About 80 Border Patrol agents responded to the shooting, The Wall Street Journal reported. “Initially, the Bortac (Border Patrol Tactical Unit ) agents couldn’t get into the classroom because of a steel door and cinder block construction,” the Journal said. “Meanwhile, the gunman … shot at them through the door and walls.”
The suspect was holed up in a fourth-grade classroom where he killed 19 children and two teachers.
NEW: This is the hat the elite, veteran BORTAC Border Patrol agent was wearing when he breached the classroom with a tactical team and engaged/killed the Uvalde school shooter, a CBP source tells me. Graze wound to head. Many BP agents in Uvalde have kids at the school. @FoxNewspic.twitter.com/924WCOZjsK
— Bill Melugin (@BillFOXLA) May 25, 2022
There has been an outpouring of grief since the shooting.
On Sunday, President Joe Biden and first lady Jill Biden will go to Uvalde to “grieve with the family and the community.”
“He’s going to go clearly on Sunday to offer his comfort to grieve with the family and the community. But at the same time, he is going to call on Congress to take action because it's been too long and now is the time to act,” White House Press Secretary Karin Jean-Pierre told the press corps last week.
After the shooting, Biden advocated for stricter gun laws in a speech to the nation. “Why are we willing to live with this carnage? Why do we keep letting this happen? Where in God’s name is our backbone to have the courage to deal with it and stand up to the lobbies? It’s time to turn this pain into action,” he said.
According to media reports, the shooter was in the school’s hallways at 11:40 a.m., and he was killed by the agents more than an hour later, at 12:58 p.m., which had led to severe criticism of law enforcement.

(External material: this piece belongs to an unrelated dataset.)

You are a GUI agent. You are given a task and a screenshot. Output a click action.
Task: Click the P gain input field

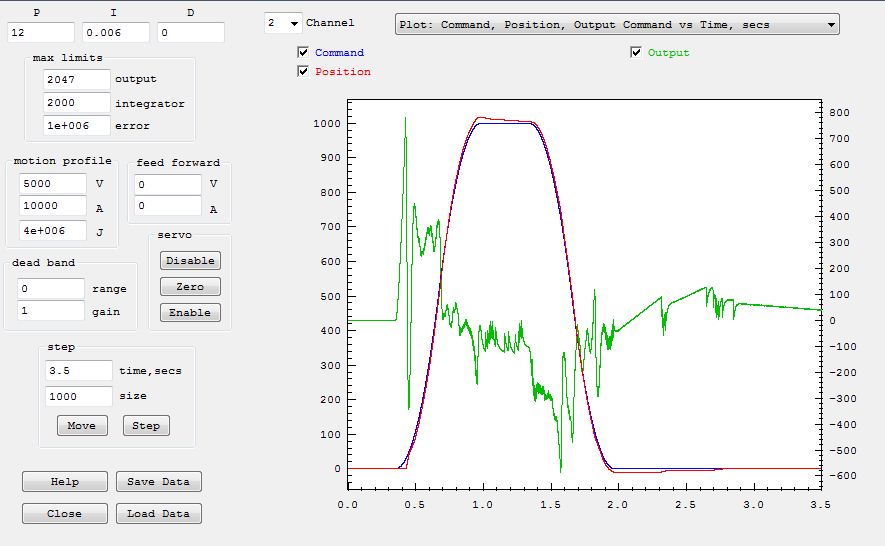click(x=41, y=32)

The officer in charge on the scene, identified as Uvalde Police Chief Pete Arredondo, believed that the shooter was “a barricaded suspect” with no one else alive in the classroom, but 911 calls showed that many children were still alive at the time, The Epoch Times reported, citing a statement by Texas Department of Public Safety Director Steve McCraw.

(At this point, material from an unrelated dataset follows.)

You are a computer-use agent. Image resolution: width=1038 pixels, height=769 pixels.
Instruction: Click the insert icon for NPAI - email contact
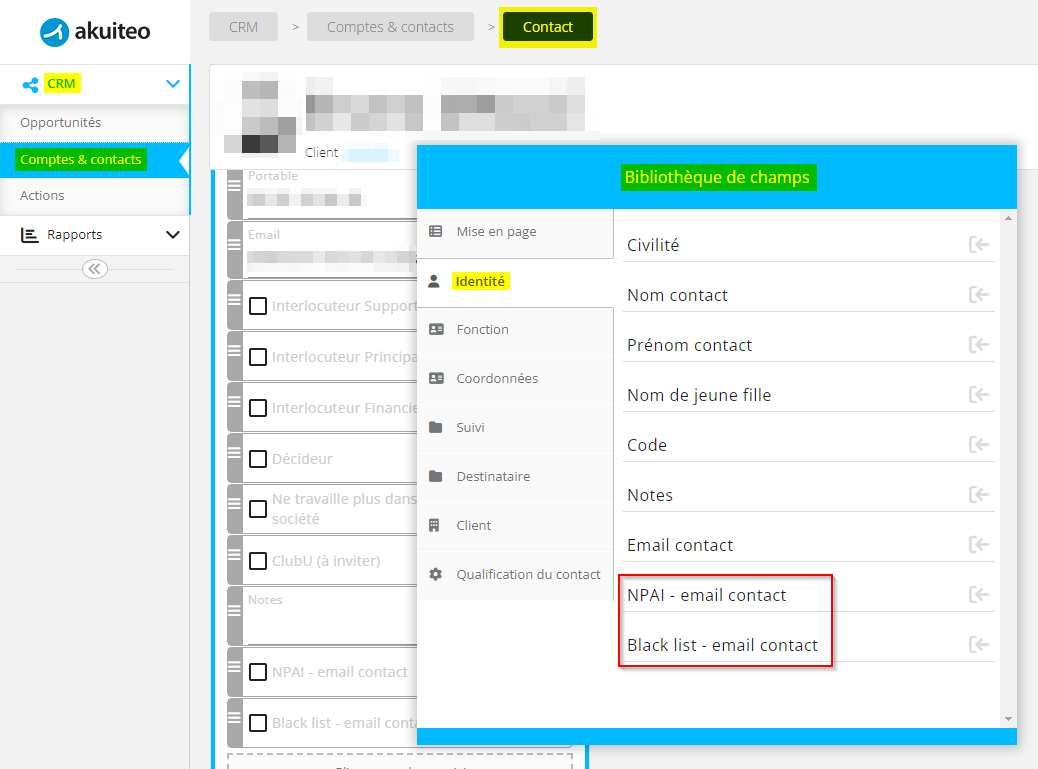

The decision to wait was “a bad decision, and that decision cost lives,” Lt. Gov. Dan Patrick, a Republican, said on “Fox & Friends.”

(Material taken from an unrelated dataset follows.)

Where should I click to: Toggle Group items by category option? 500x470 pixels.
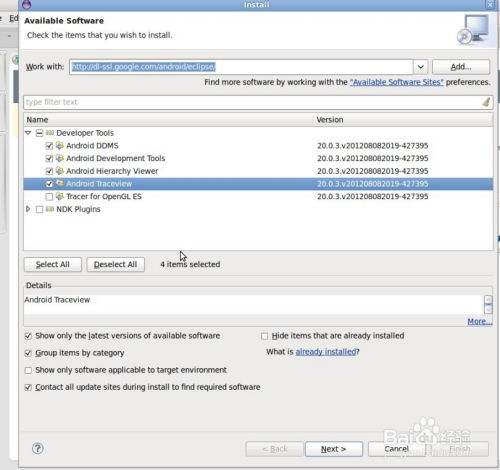coord(28,353)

Two days after praising law enforcement, Texas Gov. Greg Abbott on Friday said he was “livid” after being misled.
“I was misled. I am livid about what happened,” Abbott said at a press conference at Uvalde High School, The Washington Times reported.
“I was on this very stage two days ago and I was telling the public information that had been told to me in a room just a few yards behind where we’re located right now,” he said. “I wrote down hand notes in detail about what everybody in that room told me, in sequential order, about what happened. When I came out here on this stage and told the public what happened, it was a recitation of what people in that room told me.”
Abbott added, “My expectation is that the law enforcement leaders that are leading the investigations, which includes the Texas Rangers and the FBI, they get to the bottom of every fact with absolute certainty.
“Texas stands with Uvalde for the long term in helping every single person in this community be able to piece their lives back together, to heal as much as they possibly can. We will be here as long as it takes.
“We’re not going to be here talking about it and do nothing about it. We will be looking for the best laws we can get passed to make communities safe.”